■ YOUR OBJECTIVE: Extract each line of the data below exactly as written.

■ EXCERPTED DATA:

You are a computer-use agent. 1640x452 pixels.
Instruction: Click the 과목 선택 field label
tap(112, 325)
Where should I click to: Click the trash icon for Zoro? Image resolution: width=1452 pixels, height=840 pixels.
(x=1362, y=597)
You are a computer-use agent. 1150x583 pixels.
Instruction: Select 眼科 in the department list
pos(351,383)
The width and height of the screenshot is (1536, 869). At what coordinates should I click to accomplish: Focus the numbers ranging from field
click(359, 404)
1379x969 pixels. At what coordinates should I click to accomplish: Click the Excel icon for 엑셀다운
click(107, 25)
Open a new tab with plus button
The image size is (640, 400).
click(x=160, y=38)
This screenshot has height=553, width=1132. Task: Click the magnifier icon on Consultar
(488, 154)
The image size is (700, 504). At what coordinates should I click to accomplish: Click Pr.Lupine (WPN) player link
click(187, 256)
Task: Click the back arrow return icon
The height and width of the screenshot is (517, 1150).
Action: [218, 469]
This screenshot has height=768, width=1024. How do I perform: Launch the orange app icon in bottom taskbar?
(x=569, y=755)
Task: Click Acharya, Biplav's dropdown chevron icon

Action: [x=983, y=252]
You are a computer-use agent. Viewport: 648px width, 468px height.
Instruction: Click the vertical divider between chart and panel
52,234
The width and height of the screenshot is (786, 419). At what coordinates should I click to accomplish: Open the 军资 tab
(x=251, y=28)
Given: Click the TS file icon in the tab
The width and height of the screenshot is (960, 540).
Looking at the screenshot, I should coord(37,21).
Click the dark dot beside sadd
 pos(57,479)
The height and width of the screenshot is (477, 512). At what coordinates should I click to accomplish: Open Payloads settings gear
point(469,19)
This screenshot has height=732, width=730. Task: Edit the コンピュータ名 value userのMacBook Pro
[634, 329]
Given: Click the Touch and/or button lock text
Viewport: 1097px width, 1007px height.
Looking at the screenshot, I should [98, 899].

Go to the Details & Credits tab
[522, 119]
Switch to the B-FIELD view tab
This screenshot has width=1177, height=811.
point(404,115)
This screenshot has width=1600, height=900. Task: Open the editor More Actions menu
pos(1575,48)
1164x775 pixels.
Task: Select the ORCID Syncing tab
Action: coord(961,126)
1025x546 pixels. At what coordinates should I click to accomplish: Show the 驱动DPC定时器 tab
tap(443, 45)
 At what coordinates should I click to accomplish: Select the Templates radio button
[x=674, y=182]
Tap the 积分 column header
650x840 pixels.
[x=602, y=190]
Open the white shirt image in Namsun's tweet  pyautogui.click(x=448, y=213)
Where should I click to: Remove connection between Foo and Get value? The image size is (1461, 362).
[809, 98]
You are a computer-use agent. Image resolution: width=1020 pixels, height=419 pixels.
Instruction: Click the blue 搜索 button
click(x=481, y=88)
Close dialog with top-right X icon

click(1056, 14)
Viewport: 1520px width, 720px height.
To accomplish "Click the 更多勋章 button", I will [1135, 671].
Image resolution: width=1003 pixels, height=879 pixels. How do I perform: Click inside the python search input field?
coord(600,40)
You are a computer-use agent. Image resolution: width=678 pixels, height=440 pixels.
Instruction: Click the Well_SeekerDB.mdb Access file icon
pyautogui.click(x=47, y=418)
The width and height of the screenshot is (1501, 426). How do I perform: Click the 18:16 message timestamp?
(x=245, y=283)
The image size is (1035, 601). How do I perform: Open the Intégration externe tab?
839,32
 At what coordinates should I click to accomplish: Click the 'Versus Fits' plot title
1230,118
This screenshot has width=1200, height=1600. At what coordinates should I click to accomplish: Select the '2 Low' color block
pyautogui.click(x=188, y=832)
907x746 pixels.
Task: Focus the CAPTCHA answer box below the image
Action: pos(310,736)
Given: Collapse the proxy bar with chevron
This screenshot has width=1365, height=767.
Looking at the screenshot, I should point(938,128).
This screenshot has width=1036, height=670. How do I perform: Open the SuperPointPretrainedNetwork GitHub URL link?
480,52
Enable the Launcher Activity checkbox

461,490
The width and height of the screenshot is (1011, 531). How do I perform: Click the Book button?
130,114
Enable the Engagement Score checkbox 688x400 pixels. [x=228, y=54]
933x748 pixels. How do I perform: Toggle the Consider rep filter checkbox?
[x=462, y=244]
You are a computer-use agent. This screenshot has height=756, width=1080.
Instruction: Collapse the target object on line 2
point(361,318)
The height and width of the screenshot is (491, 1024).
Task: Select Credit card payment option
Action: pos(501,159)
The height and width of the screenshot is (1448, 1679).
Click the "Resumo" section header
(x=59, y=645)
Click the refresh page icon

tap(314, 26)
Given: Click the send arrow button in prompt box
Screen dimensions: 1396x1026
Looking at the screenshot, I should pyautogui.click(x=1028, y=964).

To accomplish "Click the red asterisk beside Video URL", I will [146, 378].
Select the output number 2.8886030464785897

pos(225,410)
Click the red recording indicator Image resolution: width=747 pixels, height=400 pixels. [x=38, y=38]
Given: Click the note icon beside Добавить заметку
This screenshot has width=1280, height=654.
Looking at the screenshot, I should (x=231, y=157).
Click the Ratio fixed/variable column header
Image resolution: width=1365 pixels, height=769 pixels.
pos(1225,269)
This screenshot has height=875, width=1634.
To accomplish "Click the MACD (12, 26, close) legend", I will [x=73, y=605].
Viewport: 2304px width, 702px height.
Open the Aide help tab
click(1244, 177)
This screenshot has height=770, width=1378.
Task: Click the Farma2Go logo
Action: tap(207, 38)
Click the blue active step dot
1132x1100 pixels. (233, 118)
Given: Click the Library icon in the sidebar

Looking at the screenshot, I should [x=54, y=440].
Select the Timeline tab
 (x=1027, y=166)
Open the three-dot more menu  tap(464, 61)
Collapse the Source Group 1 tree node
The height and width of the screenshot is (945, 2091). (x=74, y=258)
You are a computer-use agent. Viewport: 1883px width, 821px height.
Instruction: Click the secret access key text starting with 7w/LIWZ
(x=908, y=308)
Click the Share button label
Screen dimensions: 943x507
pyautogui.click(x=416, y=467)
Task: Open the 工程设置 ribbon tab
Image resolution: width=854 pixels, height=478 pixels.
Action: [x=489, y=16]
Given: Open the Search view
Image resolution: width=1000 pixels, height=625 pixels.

■ EXERCISE OUTPUT:
You are a computer-use agent. 1640x452 pixels.
Instruction: Click the 과목 선택 field label
tap(112, 325)
Where should I click to: Click the trash icon for Zoro? Image resolution: width=1452 pixels, height=840 pixels.
(x=1362, y=597)
You are a computer-use agent. 1150x583 pixels.
Instruction: Select 眼科 in the department list
pos(351,383)
The width and height of the screenshot is (1536, 869). At what coordinates should I click to accomplish: Focus the numbers ranging from field
click(359, 404)
1379x969 pixels. At what coordinates should I click to accomplish: Click the Excel icon for 엑셀다운
click(107, 25)
Open a new tab with plus button
The image size is (640, 400).
click(x=160, y=38)
This screenshot has height=553, width=1132. Task: Click the magnifier icon on Consultar
(488, 154)
The image size is (700, 504). At what coordinates should I click to accomplish: Click Pr.Lupine (WPN) player link
click(187, 256)
Task: Click the back arrow return icon
The height and width of the screenshot is (517, 1150).
Action: [218, 469]
This screenshot has height=768, width=1024. How do I perform: Launch the orange app icon in bottom taskbar?
(x=569, y=755)
Task: Click Acharya, Biplav's dropdown chevron icon

Action: [x=983, y=252]
You are a computer-use agent. Viewport: 648px width, 468px height.
Instruction: Click the vertical divider between chart and panel
52,234
The width and height of the screenshot is (786, 419). At what coordinates should I click to accomplish: Open the 军资 tab
(x=251, y=28)
Given: Click the TS file icon in the tab
The width and height of the screenshot is (960, 540).
Looking at the screenshot, I should coord(37,21).
Click the dark dot beside sadd
 pos(57,479)
The height and width of the screenshot is (477, 512). At what coordinates should I click to accomplish: Open Payloads settings gear
point(469,19)
This screenshot has height=732, width=730. Task: Edit the コンピュータ名 value userのMacBook Pro
[634, 329]
Given: Click the Touch and/or button lock text
Viewport: 1097px width, 1007px height.
Looking at the screenshot, I should [98, 899].

Go to the Details & Credits tab
[522, 119]
Switch to the B-FIELD view tab
This screenshot has width=1177, height=811.
point(404,115)
This screenshot has width=1600, height=900. Task: Open the editor More Actions menu
pos(1575,48)
1164x775 pixels.
Task: Select the ORCID Syncing tab
Action: coord(961,126)
1025x546 pixels. At what coordinates should I click to accomplish: Show the 驱动DPC定时器 tab
tap(443, 45)
 At what coordinates should I click to accomplish: Select the Templates radio button
[x=674, y=182]
Tap the 积分 column header
650x840 pixels.
[x=602, y=190]
Open the white shirt image in Namsun's tweet  pyautogui.click(x=448, y=213)
Where should I click to: Remove connection between Foo and Get value? The image size is (1461, 362).
[809, 98]
You are a computer-use agent. Image resolution: width=1020 pixels, height=419 pixels.
Instruction: Click the blue 搜索 button
click(x=481, y=88)
Close dialog with top-right X icon

click(1056, 14)
Viewport: 1520px width, 720px height.
To accomplish "Click the 更多勋章 button", I will [1135, 671].
Image resolution: width=1003 pixels, height=879 pixels. How do I perform: Click inside the python search input field?
coord(600,40)
You are a computer-use agent. Image resolution: width=678 pixels, height=440 pixels.
Instruction: Click the Well_SeekerDB.mdb Access file icon
pyautogui.click(x=47, y=418)
The width and height of the screenshot is (1501, 426). How do I perform: Click the 18:16 message timestamp?
(x=245, y=283)
The image size is (1035, 601). How do I perform: Open the Intégration externe tab?
839,32
 At what coordinates should I click to accomplish: Click the 'Versus Fits' plot title
1230,118
This screenshot has width=1200, height=1600. At what coordinates should I click to accomplish: Select the '2 Low' color block
pyautogui.click(x=188, y=832)
907x746 pixels.
Task: Focus the CAPTCHA answer box below the image
Action: pos(310,736)
Given: Collapse the proxy bar with chevron
This screenshot has width=1365, height=767.
Looking at the screenshot, I should point(938,128).
This screenshot has width=1036, height=670. How do I perform: Open the SuperPointPretrainedNetwork GitHub URL link?
480,52
Enable the Launcher Activity checkbox

461,490
The width and height of the screenshot is (1011, 531). How do I perform: Click the Book button?
130,114
Enable the Engagement Score checkbox 688x400 pixels. [x=228, y=54]
933x748 pixels. How do I perform: Toggle the Consider rep filter checkbox?
[x=462, y=244]
You are a computer-use agent. This screenshot has height=756, width=1080.
Instruction: Collapse the target object on line 2
point(361,318)
The height and width of the screenshot is (491, 1024).
Task: Select Credit card payment option
Action: pos(501,159)
The height and width of the screenshot is (1448, 1679).
Click the "Resumo" section header
(x=59, y=645)
Click the refresh page icon

tap(314, 26)
Given: Click the send arrow button in prompt box
Screen dimensions: 1396x1026
Looking at the screenshot, I should pyautogui.click(x=1028, y=964).

To accomplish "Click the red asterisk beside Video URL", I will [146, 378].
Select the output number 2.8886030464785897

pos(225,410)
Click the red recording indicator Image resolution: width=747 pixels, height=400 pixels. [x=38, y=38]
Given: Click the note icon beside Добавить заметку
This screenshot has width=1280, height=654.
Looking at the screenshot, I should (x=231, y=157).
Click the Ratio fixed/variable column header
Image resolution: width=1365 pixels, height=769 pixels.
pos(1225,269)
This screenshot has height=875, width=1634.
To accomplish "Click the MACD (12, 26, close) legend", I will [x=73, y=605].
Viewport: 2304px width, 702px height.
Open the Aide help tab
click(1244, 177)
This screenshot has height=770, width=1378.
Task: Click the Farma2Go logo
Action: tap(207, 38)
Click the blue active step dot
1132x1100 pixels. (233, 118)
Given: Click the Library icon in the sidebar

Looking at the screenshot, I should [x=54, y=440].
Select the Timeline tab
 (x=1027, y=166)
Open the three-dot more menu  tap(464, 61)
Collapse the Source Group 1 tree node
The height and width of the screenshot is (945, 2091). (x=74, y=258)
You are a computer-use agent. Viewport: 1883px width, 821px height.
Instruction: Click the secret access key text starting with 7w/LIWZ
(x=908, y=308)
Click the Share button label
Screen dimensions: 943x507
pyautogui.click(x=416, y=467)
Task: Open the 工程设置 ribbon tab
Image resolution: width=854 pixels, height=478 pixels.
Action: [x=489, y=16]
Given: Open the Search view
Image resolution: width=1000 pixels, height=625 pixels.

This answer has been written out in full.